After Mo became a celebrity, things got a little awkward at school. (“Aren’t you the kid who made all that money?” a teacher asked him.) So he “reconnected” with kids from his old school, Allen-Stevenson. One of them introduced him to Patrick, an aspiring financier, who introduced him to Damir at a poker game attended by kids whose parents are, according to Damir, “the one percent of the one percent.”
The son of a Kazakh oligarch, Damir is tall, slim, and cocky, like a cigarette wearing a fedora. “I call the poker game ‘Destiny,'”he said. The waitress arrived with a plate. “Here, have some caviar.”
Over late nights out and dinners at Morimoto, the three hatched a plan to start a hedge fund. “There are a lot of steps we have to follow through,” said Patrick, calling to mind a more serious Chuck Bass. “But we’re on the right track.” They plan to launch in June, after Mo turns 18 and can get his broker-dealer license. “Mo’s our maestro,” Patrick said. “He’s going to be earning the big bucks. We’re just going to try to fill his needs.”
All three plan to attend college next year, but they’re not concerned about classes getting in the way of their goal: “A billion dollars!” Damir said. “By next year!” Mo affirmed the number with a nod. “But it’s not just about money,” he added. “We want to create a brotherhood. Like, all of us who are connected, who are in something together, who have influence, like the Koch brothers …”
“Like in Wolf of Wall Street!” Damir interjected. “And Mo is Jordan Belfort.”
“No, but, not like that,” Patrick said, blanching slightly.

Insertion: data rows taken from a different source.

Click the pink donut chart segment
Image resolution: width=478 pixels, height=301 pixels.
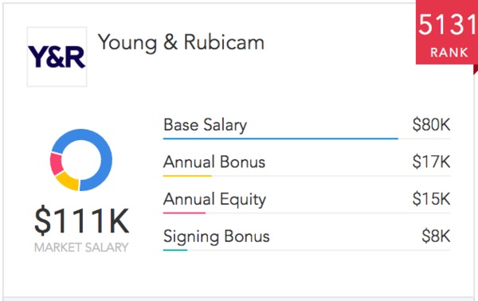pos(56,164)

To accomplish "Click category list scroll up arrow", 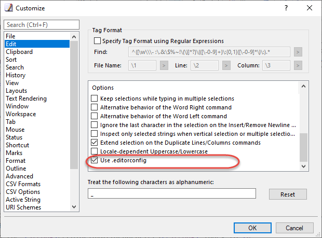I will 74,37.
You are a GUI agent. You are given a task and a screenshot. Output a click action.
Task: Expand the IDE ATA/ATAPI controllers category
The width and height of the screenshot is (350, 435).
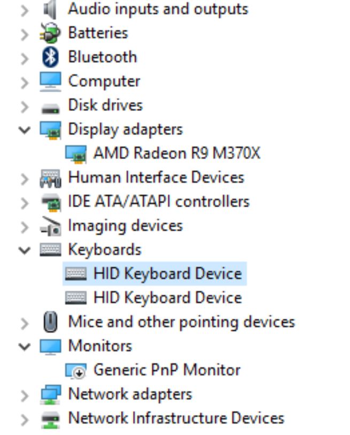[25, 202]
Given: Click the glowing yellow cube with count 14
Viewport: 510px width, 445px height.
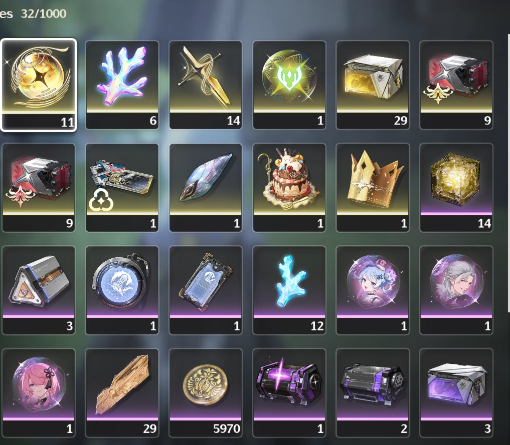Looking at the screenshot, I should (x=456, y=188).
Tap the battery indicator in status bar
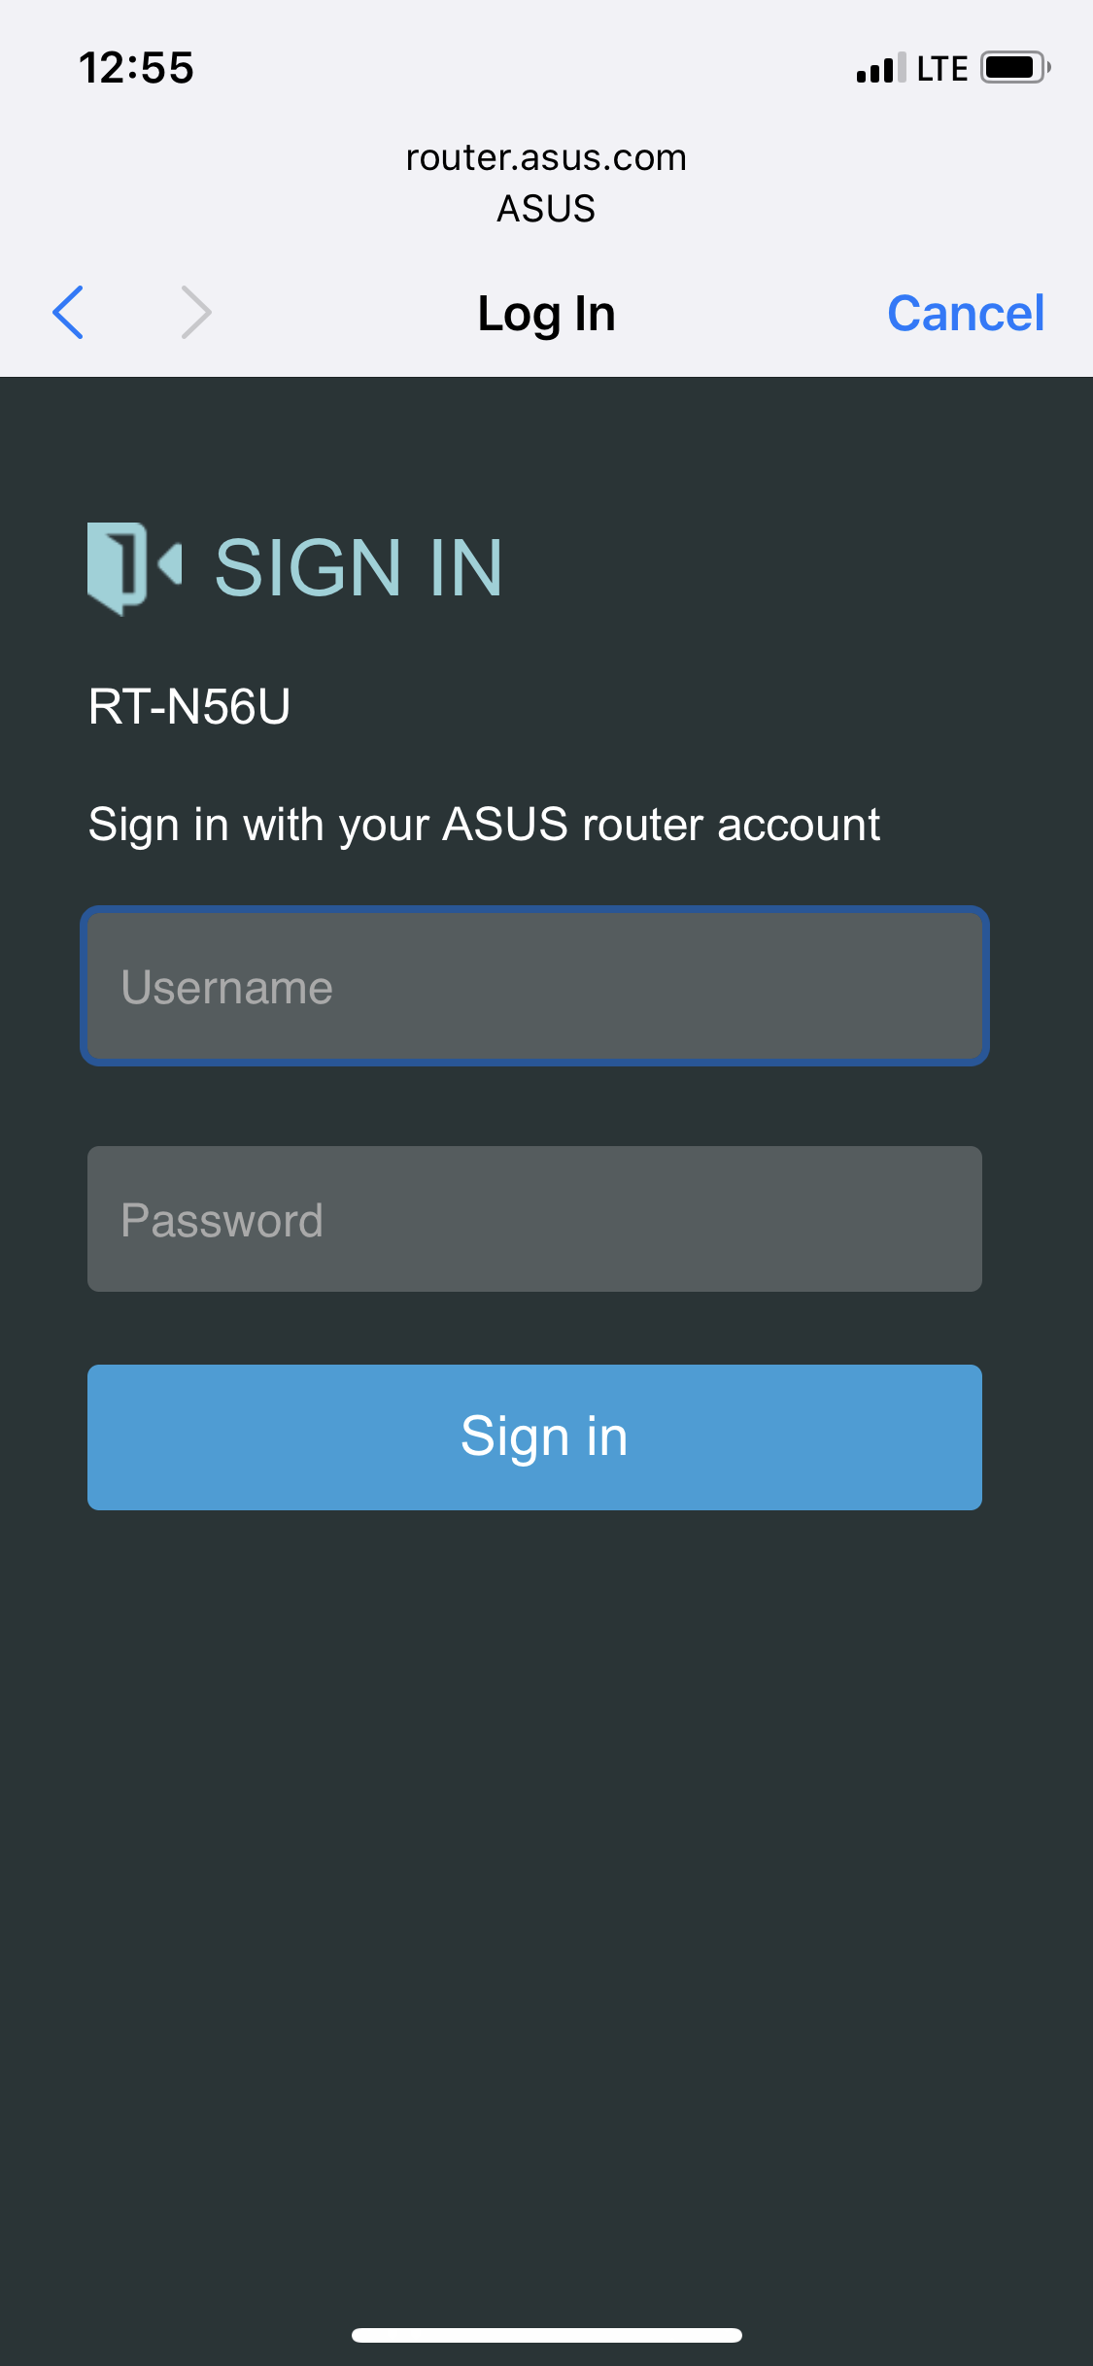This screenshot has height=2366, width=1093. tap(1015, 68)
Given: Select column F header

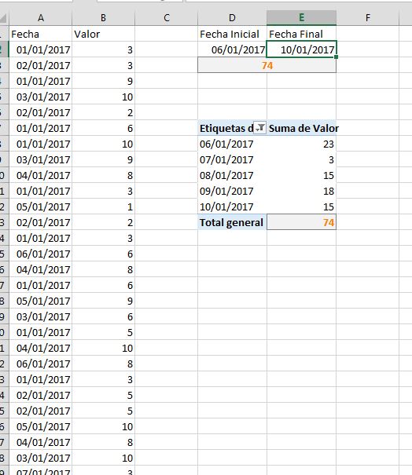Looking at the screenshot, I should click(368, 18).
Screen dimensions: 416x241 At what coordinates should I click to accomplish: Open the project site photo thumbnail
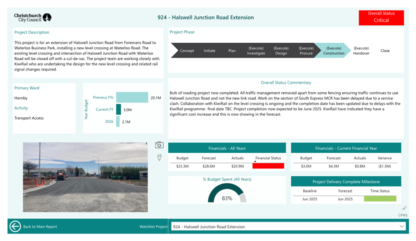(x=85, y=177)
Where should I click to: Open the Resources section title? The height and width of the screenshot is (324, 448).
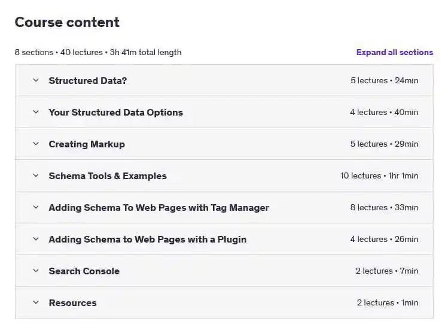coord(72,303)
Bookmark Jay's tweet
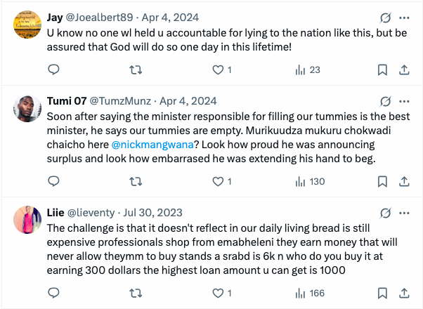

Like Belfort, Mo started with penny stocks. A cousin showed him how to trade. He loved the feeling of risk—the way his hand shook making the trade—but he swore it off after losing a chunk of the money he’d made tutoring. “I didn’t have the balls for it,” he said. He was 9.
It was a while before he was ready to try again. In the meantime, he became a scholar of modern finance, studying up on hedge-fund managers. He was particularly enamored of Paul Tudor Jones. “I had been paralyzed by my loss,” Mo said. “But he was able to go back to it, even after losing thousands of dollars over and over. Paul Tudor Jones says, ‘You learn more from your losses than from your gains.’ ” Mo got into trading oil and gold, and his bank account grew. Though he is shy about the $72 million number, he confirmed his net worth is in the “high eight figures.” More than enough to rent an apartment in Manhattan—though his parents won’t let him live in it until he turns 18—and acquire a BMW, which he can’t drive because he doesn’t yet have a license. Thus, it falls to his father to drive him past Tudor Jones’s Greenwich house for inspiration. “It’s because he is who he is that made me who I am today,” Mo said.
Which is to say: a believer in Wall Street. “A lot of young people do start-ups, but I think it’s a bubble. Trading and investments will always be there. Money will always be rotating—”
“Money never sleeps!” Damir added. “That’s from the Wall Street movie.”
“It all comes down to this,” Mo continued. “What makes the world go round? Money. If money is not flowing, if businesses don’t keep going, there’s no innovation, no products, no investments, no growth, no jobs.”
The check arrived for the caviar and apple juice. It totaled $400.
“New York, that’s where the money’s at,” Damir shouted, pulling out a credit card.
This reminded me of an old joke about robbing banks because that’s where the money is. Damir grinned. “My father has a quote,” he said. “It’s really dope: ‘You can rob a bank with a gun, but you can rob the whole world with a bank.’ ”
Patrick buried his face in his hands. “At the end of the day,” he said, “we’re young kids.”